Records for finding described items:
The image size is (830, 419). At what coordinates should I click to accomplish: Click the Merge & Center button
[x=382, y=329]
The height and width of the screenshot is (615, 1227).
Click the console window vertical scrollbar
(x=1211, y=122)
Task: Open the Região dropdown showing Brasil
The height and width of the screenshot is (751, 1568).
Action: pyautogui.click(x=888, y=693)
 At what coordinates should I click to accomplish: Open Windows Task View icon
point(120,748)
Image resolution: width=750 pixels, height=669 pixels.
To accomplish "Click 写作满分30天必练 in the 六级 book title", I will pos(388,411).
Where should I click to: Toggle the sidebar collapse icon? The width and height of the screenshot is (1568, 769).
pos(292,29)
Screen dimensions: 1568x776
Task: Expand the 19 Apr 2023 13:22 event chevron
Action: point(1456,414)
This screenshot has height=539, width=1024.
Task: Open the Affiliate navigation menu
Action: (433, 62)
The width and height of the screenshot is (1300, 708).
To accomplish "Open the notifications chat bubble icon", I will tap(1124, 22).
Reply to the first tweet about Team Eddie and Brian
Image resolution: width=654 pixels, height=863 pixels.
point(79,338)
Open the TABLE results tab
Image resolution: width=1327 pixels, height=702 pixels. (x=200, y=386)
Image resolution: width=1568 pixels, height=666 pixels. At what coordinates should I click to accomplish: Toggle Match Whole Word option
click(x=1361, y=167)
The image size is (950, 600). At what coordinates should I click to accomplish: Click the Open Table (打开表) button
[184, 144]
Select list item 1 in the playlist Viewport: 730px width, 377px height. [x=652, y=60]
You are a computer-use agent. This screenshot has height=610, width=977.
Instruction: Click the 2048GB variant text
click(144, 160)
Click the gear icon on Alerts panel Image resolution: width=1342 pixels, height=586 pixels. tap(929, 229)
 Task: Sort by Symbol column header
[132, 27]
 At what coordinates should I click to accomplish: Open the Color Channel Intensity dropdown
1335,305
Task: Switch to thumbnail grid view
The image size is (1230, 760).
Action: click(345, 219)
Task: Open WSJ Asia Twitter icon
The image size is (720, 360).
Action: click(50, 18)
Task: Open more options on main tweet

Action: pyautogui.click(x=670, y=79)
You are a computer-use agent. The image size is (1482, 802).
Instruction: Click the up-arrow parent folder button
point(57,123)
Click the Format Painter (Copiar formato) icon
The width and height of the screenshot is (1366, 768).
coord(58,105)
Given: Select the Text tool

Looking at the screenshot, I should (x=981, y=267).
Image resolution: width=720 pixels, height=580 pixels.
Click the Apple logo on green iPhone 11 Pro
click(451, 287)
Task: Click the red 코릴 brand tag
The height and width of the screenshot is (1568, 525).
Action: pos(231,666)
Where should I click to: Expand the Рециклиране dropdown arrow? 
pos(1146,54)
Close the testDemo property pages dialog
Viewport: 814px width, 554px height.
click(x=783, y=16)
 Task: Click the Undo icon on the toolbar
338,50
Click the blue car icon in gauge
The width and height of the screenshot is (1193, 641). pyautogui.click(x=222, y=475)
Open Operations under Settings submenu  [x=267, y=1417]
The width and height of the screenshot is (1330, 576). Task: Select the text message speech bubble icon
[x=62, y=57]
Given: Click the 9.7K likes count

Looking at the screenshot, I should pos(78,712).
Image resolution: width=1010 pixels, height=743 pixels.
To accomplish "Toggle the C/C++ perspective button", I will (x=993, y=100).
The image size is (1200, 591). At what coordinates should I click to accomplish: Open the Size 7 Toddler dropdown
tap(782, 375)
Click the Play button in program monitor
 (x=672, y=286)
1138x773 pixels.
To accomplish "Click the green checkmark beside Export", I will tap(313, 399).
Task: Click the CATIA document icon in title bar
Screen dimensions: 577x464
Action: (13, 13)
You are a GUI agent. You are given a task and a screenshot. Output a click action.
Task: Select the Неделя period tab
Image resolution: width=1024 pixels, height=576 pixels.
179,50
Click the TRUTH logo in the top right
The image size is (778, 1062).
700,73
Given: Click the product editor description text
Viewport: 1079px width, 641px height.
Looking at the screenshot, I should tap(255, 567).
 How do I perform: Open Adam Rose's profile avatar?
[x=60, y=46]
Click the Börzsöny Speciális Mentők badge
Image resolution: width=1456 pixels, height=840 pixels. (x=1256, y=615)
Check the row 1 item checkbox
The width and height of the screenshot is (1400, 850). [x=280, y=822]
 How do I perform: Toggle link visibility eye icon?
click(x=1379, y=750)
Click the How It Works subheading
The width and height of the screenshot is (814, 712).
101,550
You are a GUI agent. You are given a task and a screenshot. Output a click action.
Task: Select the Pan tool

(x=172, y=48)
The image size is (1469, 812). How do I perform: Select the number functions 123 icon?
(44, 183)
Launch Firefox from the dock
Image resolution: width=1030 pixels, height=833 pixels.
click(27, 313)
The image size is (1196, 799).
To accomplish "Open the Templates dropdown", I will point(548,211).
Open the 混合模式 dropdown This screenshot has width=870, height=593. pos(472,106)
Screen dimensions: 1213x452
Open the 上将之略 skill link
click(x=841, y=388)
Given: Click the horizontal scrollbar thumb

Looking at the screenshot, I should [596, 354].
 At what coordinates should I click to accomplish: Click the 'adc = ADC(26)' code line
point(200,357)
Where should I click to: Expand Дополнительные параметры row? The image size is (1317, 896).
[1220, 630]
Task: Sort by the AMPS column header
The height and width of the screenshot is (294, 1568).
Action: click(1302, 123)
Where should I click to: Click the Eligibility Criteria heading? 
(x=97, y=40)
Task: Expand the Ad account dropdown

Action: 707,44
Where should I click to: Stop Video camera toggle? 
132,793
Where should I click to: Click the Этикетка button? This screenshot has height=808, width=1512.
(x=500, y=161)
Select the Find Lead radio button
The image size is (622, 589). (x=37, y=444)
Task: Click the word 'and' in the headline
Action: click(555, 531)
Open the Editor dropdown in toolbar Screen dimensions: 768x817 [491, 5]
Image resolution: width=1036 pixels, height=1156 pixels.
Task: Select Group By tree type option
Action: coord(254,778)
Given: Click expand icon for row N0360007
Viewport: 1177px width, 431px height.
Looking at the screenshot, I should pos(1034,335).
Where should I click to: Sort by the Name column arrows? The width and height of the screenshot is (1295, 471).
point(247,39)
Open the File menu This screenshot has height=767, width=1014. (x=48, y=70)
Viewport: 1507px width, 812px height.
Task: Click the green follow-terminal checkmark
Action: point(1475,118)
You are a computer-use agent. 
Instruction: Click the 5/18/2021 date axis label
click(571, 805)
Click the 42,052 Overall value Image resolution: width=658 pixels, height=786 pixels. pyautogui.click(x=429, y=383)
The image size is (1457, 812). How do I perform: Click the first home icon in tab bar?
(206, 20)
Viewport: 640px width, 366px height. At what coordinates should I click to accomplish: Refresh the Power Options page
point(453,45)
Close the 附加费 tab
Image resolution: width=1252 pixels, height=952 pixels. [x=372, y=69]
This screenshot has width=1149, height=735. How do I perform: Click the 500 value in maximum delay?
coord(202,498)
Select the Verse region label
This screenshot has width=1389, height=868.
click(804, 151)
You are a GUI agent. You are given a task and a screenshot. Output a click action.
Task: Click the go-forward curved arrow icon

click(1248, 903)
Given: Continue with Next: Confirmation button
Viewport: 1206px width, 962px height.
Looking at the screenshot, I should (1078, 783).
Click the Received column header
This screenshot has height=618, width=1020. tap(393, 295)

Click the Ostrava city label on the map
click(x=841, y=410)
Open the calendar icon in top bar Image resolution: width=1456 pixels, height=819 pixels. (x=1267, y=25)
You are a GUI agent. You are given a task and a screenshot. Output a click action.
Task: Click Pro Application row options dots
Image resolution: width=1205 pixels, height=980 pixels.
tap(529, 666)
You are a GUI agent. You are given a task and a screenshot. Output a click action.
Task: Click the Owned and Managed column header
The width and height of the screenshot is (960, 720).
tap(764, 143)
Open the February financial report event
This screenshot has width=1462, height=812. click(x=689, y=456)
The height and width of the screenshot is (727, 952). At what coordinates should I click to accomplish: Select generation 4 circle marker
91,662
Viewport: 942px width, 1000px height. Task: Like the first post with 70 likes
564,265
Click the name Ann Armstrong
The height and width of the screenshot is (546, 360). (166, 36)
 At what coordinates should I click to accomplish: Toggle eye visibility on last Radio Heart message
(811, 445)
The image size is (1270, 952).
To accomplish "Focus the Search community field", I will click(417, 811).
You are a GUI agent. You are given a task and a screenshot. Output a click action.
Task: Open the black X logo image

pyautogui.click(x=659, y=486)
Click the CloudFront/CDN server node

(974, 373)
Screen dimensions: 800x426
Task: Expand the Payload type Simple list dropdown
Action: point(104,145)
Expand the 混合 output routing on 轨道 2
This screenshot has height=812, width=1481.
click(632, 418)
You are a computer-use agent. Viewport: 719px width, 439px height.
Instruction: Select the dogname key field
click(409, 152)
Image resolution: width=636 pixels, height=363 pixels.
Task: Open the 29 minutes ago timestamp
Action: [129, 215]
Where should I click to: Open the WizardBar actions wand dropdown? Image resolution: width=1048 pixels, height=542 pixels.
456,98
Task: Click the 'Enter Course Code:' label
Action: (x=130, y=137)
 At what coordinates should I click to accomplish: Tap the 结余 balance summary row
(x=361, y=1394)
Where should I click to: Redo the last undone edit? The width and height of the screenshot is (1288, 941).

# [Task statement]
Copy the records word for word. Start at the line that contains "1138x773 pixels." and end after the line that contains "Open the 混合模式".

# [Written answer]
1138x773 pixels.
To accomplish "Click the green checkmark beside Export", I will tap(313, 399).
Task: Click the CATIA document icon in title bar
Screen dimensions: 577x464
Action: (13, 13)
You are a GUI agent. You are given a task and a screenshot. Output a click action.
Task: Select the Неделя period tab
Image resolution: width=1024 pixels, height=576 pixels.
179,50
Click the TRUTH logo in the top right
The image size is (778, 1062).
700,73
Given: Click the product editor description text
Viewport: 1079px width, 641px height.
Looking at the screenshot, I should tap(255, 567).
 How do I perform: Open Adam Rose's profile avatar?
[x=60, y=46]
Click the Börzsöny Speciális Mentők badge
Image resolution: width=1456 pixels, height=840 pixels. (x=1256, y=615)
Check the row 1 item checkbox
The width and height of the screenshot is (1400, 850). [x=280, y=822]
 How do I perform: Toggle link visibility eye icon?
click(x=1379, y=750)
Click the How It Works subheading
The width and height of the screenshot is (814, 712).
101,550
You are a GUI agent. You are given a task and a screenshot. Output a click action.
Task: Select the Pan tool

(x=172, y=48)
The image size is (1469, 812). How do I perform: Select the number functions 123 icon?
(44, 183)
Launch Firefox from the dock
Image resolution: width=1030 pixels, height=833 pixels.
click(27, 313)
The image size is (1196, 799).
To accomplish "Open the Templates dropdown", I will point(548,211).
Open the 混合模式 dropdown This screenshot has width=870, height=593. pos(472,106)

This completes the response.